まちづくり企画班の活動について発表する細川記者=18日、福井市のガレリア元町商店街

 中心市街地の空き店舗再生によるまちづくりについて考える勉強会「リノベーション・トーク」が18日夜、福井市中央1丁目のガレリア元町商店街の空き店舗で開かれた。まちづくりに関心がある約40人が参加し、県内外の先進事例を学びながら福井におけるリノベーション(新たな用途を前提にした建物改修)活用の可能性を探った。

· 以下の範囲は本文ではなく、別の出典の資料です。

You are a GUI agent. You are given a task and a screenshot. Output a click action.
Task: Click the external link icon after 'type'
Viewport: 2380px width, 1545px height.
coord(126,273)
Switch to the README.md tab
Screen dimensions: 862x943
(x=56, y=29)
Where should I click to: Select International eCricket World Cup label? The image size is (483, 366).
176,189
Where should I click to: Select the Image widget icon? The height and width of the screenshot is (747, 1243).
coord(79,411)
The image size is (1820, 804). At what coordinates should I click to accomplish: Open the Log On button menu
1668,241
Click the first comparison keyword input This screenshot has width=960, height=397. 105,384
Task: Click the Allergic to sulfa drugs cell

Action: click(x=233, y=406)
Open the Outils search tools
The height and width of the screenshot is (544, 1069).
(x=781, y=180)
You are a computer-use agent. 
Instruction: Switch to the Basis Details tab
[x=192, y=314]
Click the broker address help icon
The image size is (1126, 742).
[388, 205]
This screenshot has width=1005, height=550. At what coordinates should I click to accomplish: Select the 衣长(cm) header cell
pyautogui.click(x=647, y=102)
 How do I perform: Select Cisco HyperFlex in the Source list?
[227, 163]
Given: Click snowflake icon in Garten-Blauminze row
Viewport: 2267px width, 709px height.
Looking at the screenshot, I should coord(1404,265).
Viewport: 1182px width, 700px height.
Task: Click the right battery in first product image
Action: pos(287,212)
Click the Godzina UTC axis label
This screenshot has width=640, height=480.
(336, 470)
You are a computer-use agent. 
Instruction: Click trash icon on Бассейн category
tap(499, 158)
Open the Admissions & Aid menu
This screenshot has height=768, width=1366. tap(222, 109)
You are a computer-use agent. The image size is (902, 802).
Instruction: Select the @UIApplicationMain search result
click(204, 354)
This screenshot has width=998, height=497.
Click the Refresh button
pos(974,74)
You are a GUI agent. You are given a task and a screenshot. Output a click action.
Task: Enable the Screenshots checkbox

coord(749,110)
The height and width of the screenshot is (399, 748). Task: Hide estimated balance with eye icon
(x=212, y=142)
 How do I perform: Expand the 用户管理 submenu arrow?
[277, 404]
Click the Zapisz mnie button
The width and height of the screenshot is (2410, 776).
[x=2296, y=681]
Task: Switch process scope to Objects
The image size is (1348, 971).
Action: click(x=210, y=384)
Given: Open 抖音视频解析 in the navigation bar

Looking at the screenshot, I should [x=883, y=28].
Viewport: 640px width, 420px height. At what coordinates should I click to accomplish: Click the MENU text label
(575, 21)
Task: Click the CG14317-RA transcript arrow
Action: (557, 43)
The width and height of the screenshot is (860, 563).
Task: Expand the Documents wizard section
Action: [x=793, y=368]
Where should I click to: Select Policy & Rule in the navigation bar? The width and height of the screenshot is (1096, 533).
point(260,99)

 JR福井駅西口の各商店街でつくる福井駅前五商店街連合活性化協議会(五連)が18、19の両日に同商店街で開いたイベント「駅前食彩 秋の旨福祭(うまふくさい)」に合わせ、五連の加藤幹夫会長が呼び掛けた。会場は本紙連載「まちづくりのはじめ方」の企画班が、食のイベント出店のために記者自ら改装した空き店舗を利用した。

 東京でリノベーションに取り組む不動産業の石田竜一さん(福井市出身)は、都内の事例を紹介しながら「再開発で、どこにでもある大型の建物を建てても福井らしさは生まれない。古いビルを活用し、まずは地元の人が楽しめるまちになってほしい」と古里にエールを送った。

 古い建物を再生する事業を展開する東京R不動産の荒川公良さん(坂井市出身)は「1件のリノベーションは小さな変化だが、続けていくとまちに確実な変化が生まれる」と強調した。

 福井市内の古いビルを生かしたカフェ「フラットキッチン」を2010年にオープンさせたメンバーは、自分たちの経験談を披露。本紙企画班の記者も今後のプロジェクトの方向性を説明した。

 また、企画班は19日も旨福祭の一環で食のイベント「どれ選ぶ? 福井で見つけたランチBOX(ボックス)」を開いた。2日間でランチ500食を完売した。(高島健)

【ご協力感謝申し上げます】

 空き店舗を活用した食のイベント「どれ選ぶ? 福井で見つけたランチBOX」は18、19の両日、盛況のうちに無事終了しました。お越しいただいた大勢の方々に心より感謝申し上げます。おかげさまで早い時間に完売となり、お召し上がりになれなかった方にはおわびいたします。

 関係者の皆さまのご協力を得ながら企画した今回の手作りイベントは、県内各地を巡った「ふくいフードキャラバン」の集大成となりました。ただ、私たちにとっては通過点にすぎません。空き店舗の改修による常設店づくりを目指し、継続的なまちの活性化につながるよう行動していきます。自分たちは微力ながらも、まちのために何ができるかを真剣に考えていきます。